I had prepared my check for a million dollars (``keep the change'') when a corrected bill arrived.
4.11.2006 3:20am
abb3w:
Well, Doctor Who has been airing on Sci Fi in the US lately. There was that one phone call made from about 5 Billion AD to the present day, and the Doctor remarked "If you think that was amazing, wait til you see the bill". I guess we just saw the bill....
4.11.2006 9:44am
Preferred Customer:

Not really. Because if you want to make a rule which says that no warning is needed when the contents of the package are obvious, you have to define 'obvious', and your definition of 'obvious' must cover not only the package of peanuts, but a whole gradation of package contents each of which is a bit less obvious. Covering all the obvious cases and none of the non-obvious ones is hard enough that you're better off not bothering and just always putting the warning on, even if some goober snickers at the label.

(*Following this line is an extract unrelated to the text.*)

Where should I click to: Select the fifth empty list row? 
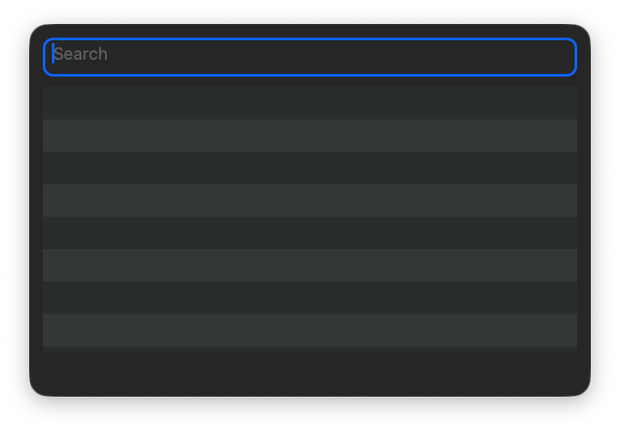pyautogui.click(x=310, y=233)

In this vein, I have seen more than one fire extinguisher recently with a big label that says "CONTENTS: NON-FLAMMABLE GAS."

I would hope so.

I assume that they put these labels on all gas bottles, no matter what their purpose--but it does lead to some absurd results at the margins.
4.11.2006 3:54pm
David M. Nieporent (www):
I think the Professor is wrong. It is not NECESSARILY a mistake, and the comparisons to the world's GDP and Exxon's revenue are inapt.
It is necessarily a mistake, because even if the phone were being used 24/7, it couldn't cost that much. That's what the comparison to the world's GDP is supposed to show.

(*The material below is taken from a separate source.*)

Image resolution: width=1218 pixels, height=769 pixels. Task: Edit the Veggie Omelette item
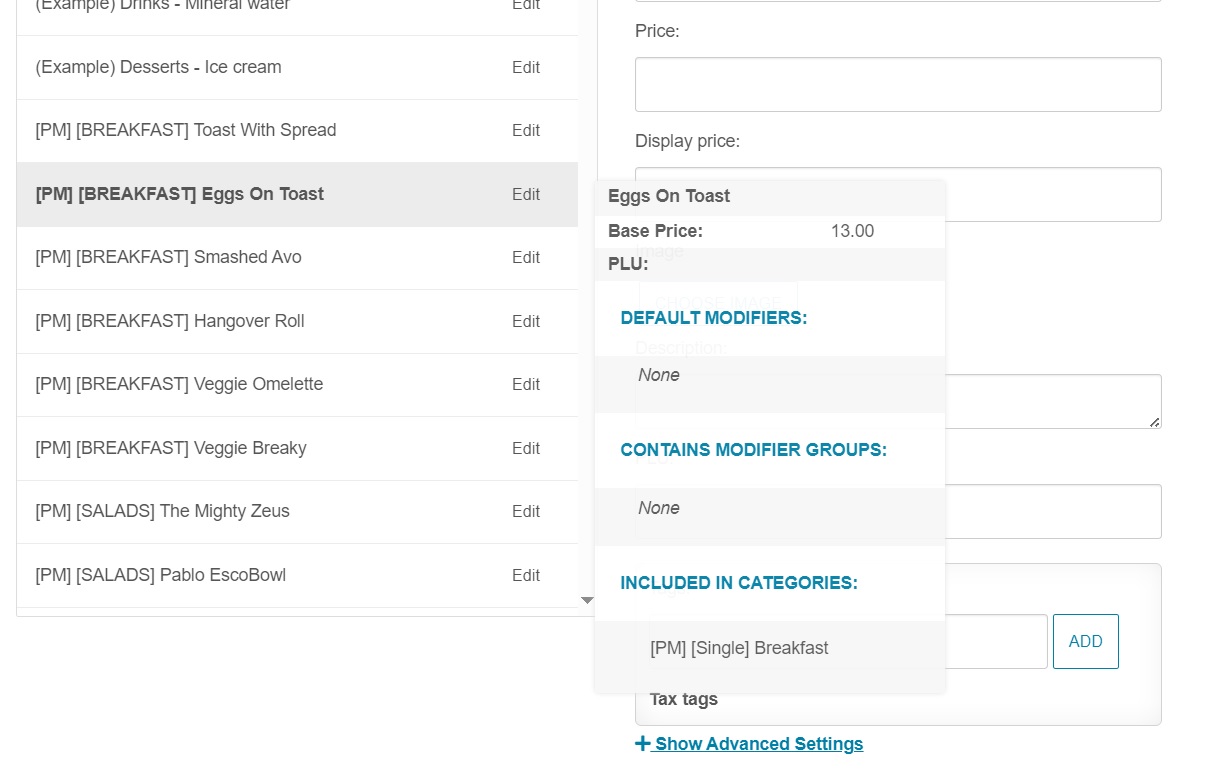pyautogui.click(x=525, y=385)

Your comparison of a fictitious price of Eugene's book is inapt, because this isn't a fictitious price; it's a real price. They sell telephone service regularly. If they charged that much, nobody would ever be able to make a phone call.
4.11.2006 6:34pm
Minus (www):
I had read that even on a pay service (900 line for example), even at 1 billion dollars per minute this guy would have to be on the phone 24/7 for near 152 days to generate that amount. Seems like an awful waste of time!